Tech Stack
- Kubernetes
- Buildkite / ArgoCD
- Prometheus / Grafana / PagerDuty
- Pulumi / Terraform
- SGLang: This team is leading the development of one of the most popular open-source inference engines, SGLang (https://github.com/sgl-project/sglang/tree/main). You have the opportunity to work on open-source projects.
Location
The role is based in the Bay Area [San Francisco and Palo Alto]. Candidates are expected to be located near the Bay Area or open to relocation.
Focus
- Ensure the reliability of the inference services
- Manage the contiguous deployment of inference services
- Benchmark and monitor the performance of the inference engines under different production workloads
- Build CI/CD infrastructure for endpoint deployment, image publishing, and inference engines
Ideal Experiences
- Worked on large-scale, high concurrent production serving.

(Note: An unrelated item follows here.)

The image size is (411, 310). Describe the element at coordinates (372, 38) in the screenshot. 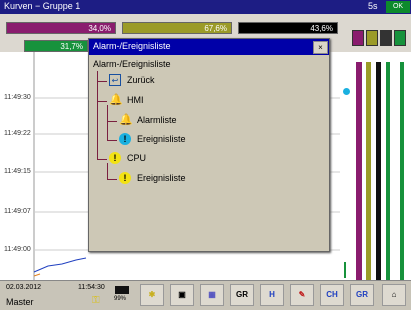

I see `curve-select-2-button` at that location. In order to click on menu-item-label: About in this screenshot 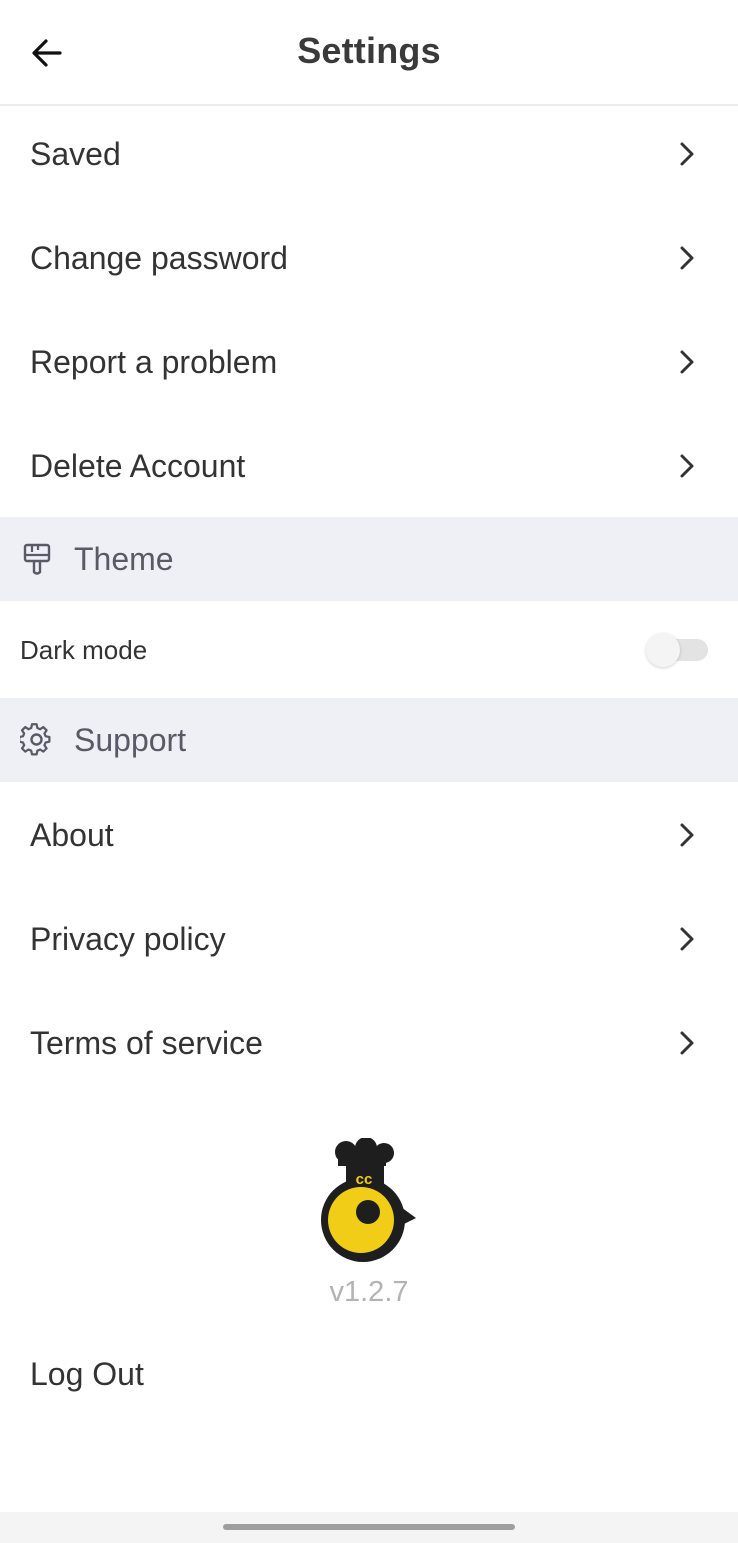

- Worked on testing, benchmarking, and reliability of inference services.
- Worked on CI/CD infrastructure
Interview Process
After submitting your application, the team reviews your CV and statement of exceptional work. If your application passes this stage, you will be invited to a 15-minute interview (“phone interview”) during which a member of our team will ask some basic questions. If you clear the initial phone interview, you will enter the main process, which consists of four technical interviews:
- Coding assessment in a language of your choice.
- Systems hands-on: Demonstrate practical skills in a live problem-solving session.
- Project deep-dive: Present your past exceptional work to a small audience.
- Meet and greet with the wider team.
Our goal is to finish the main process within one week. All interviews will be conducted via Google Meet.
Annual Salary Range
$180,000 - $440,000 USD